01/11/2007

UMA IDEIA PARA PORTUGAL


Reformar é uma atitude de curto prazo, é preciso sim inovar, pensar no longo prazo para depois voltar à prática no curto prazo

JOAQUIM JORGE


É necessário saber que caminho Portugal quer trilhar, a vontade de mudar para melhor através de uma visão, que «país queremos ter?». Como desenvolver Portugal sem perder a dimensão social (justiça, saúde, educação, ambiente, habitação, etc.) necessária para sustentar uma sociedade mais justa e equilibrada que aquela até agora vivemos e aumentar ao mesmo tempo o número de oportunidades que oferece aos seus cidadãos em termos de possibilidade de iniciativas pessoais na esfera de negócios, cultura, inovação e investigação.

Reformar é uma atitude de curto prazo, é preciso sim inovar, pensar no longo prazo para depois voltar à prática no curto prazo.

Será que Portugal é viável enquanto país?
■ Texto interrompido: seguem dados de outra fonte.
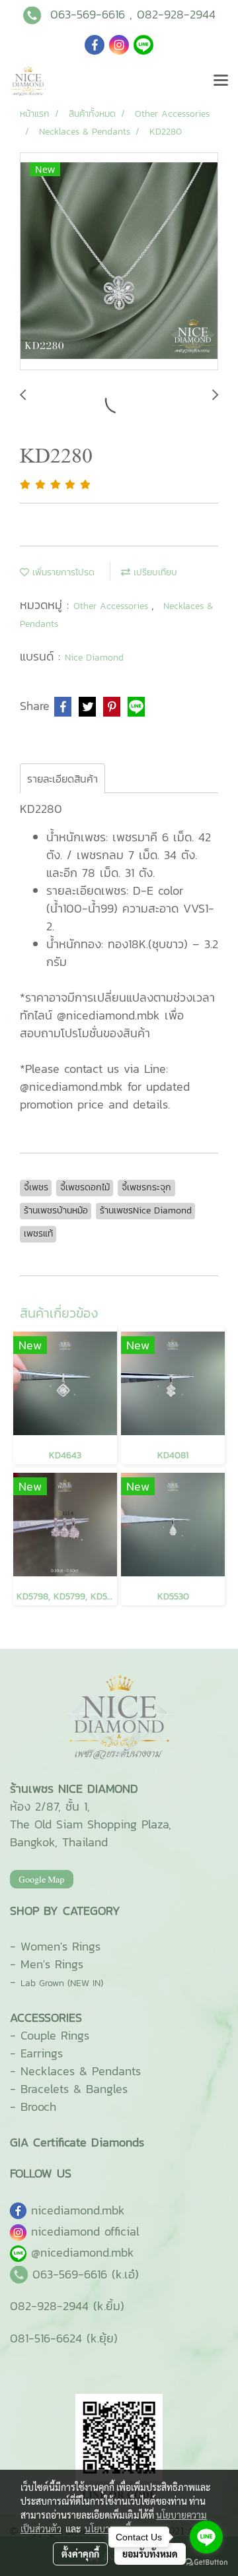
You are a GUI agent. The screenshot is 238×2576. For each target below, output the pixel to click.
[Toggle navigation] (220, 81)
Portugal não é a Espanha desde a união das duas coroas entre 1581 e 1640. Também não é mais o Brasil do séc. XVIII e XIX ou a África Portuguesa do séc. XX, nem a Ásia, personificada em Macau ou a Oceânia de Timor – Leste. Porém Portugal conserva uma característica comum que deve explorar e tirar partido, que é a sua capacidade de actuar enquanto nó de redes de pessoas (os portugueses presentes no Mundo), de empresas (internacionalizadas em muitos continentes) e instituições internacionais. Partilha várias redes de poder e identidade que vão da NATO à U.E., dos países lusófonos de África ao Brasil e à Ásia e Oceânia, aos estados vizinhos (Espanha e Marrocos). Laços históricos de alianças político-militares com a Grã – Bretanha e os Estados Unidos.

Precisa de adaptar a sua democracia à evolução da sociedade, e ao mesmo tempo encontrar um lugar nos novos modelos económicos de uma sociedade à escala global.

Um defeito desde há muito tempo, que enfermam os nossos governantes é a busca de modelos de desenvolvimento ou modelos de gestão, no exterior e a sua aplicação directa numa realidade diferente daquela para onde foram originalmente pensadas e experimentadas.

Portugal vive politicamente com a ideia, que a solução é ou parece ser a diminuição do papel do Estado na economia, administração pública, extensiva a outros sectores como a saúde e ensino.

Será este o caminho certo? Não existe inovação tecnológica e desenvolvimento económico e social em nenhum país do Mundo sem a intervenção forte do Estado: na investigação científica; criação inicial dos mercados; presença forte e permanente nas dimensões sociais. Deve apostar naquilo que sabe fazer, por exemplo, nos têxteis em vez de apostar em marcas próprias apostar na produção e inovação nos tecidos e materiais.

Mas uma sociedade é um todo e Portugal só se pode desenvolver se for capaz de mobilizar a maioria da população. Não podemos continuar a fingir que podemos continuar a tomar decisões sem saber o que as pessoas pensam delas, sem envolvê-las nelas.